_SELECTED TEXT_
▼▼▼
Filipina ambassador, IAEA president

Maria Zeneida Angara Collinson is a Filipino diplomat, who served as the Philippine Ambassador to Austria in 2017. She was elected the President of the 61st International Atomic Energy Agency (IAEA) General Conference and their Ambassador and Resident Representative to the international organizations in Vienna. She is concurrently accredited to Croatia, Slovenia and Slovakia. Collinson is also a member of the IAEA's Board of Governors.

She was also ambassador to Sweden with concurrent accreditation to Estonia, Latvia, Lithuania and Finland from 2007 to 2012, and Consul General in Sydney, Australia from 2002 to 2004.

==Education==
Angara Collinson earned a Master of Arts in Economics and Trade Policy from the Hitotsubashi University in Tokyo, and a bachelor's degree in Japanology with a focus in economics from the Tokyo University of Foreign Affairs.

==Role in the IAEA==
Collinson was present for the 2015's Nuclear Olympiad award ceremony in Vienna for fellow Filipino Anton Tanquintic.

Collinson was also present at a June 2017 public meeting of the IAEA representing the Philippines. At the beginning of the 61st General Conference of the IAEA in September 2017, Collinson was elected president by its delegates, who then approved the membership of Grenada.
▲▲▲
_PROVIDED DATA_
▼▼▼
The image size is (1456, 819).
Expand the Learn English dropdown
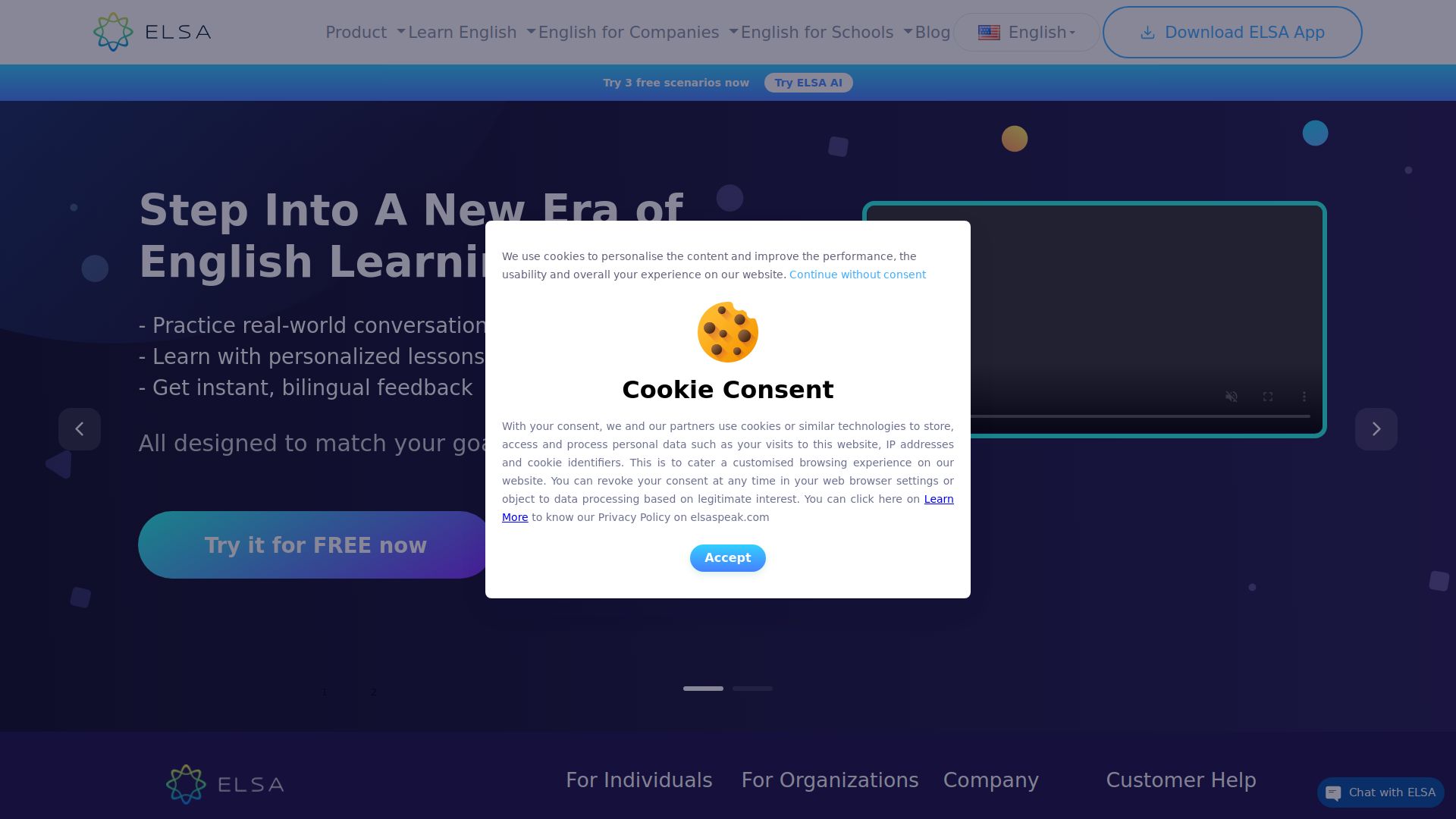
▲▲▲
_WORK ITEM_
Decide whether each statement agrees with the text on Maria Zeneida Angara Collinson: (a) she was Consul General in Sydney before she became ambassador to Sweden; (b) she earned her master's degree from the Tokyo University of Foreign Affairs; (c) the delegates approved Grenada's membership before they elected her president of the 61st General Conference. Answer yes or no for each, quoting the deciding words of the text exactly.

_RESULT BELOW_
(a) Yes: "ambassador to Sweden with concurrent accreditation to Estonia, Latvia, Lithuania and Finland from 2007 to 2012, and Consul General in Sydney, Australia from 2002 to 2004."
(b) No: "earned a Master of Arts in Economics and Trade Policy from the Hitotsubashi University in Tokyo"
(c) No: "Collinson was elected president by its delegates, who then approved the membership of Grenada."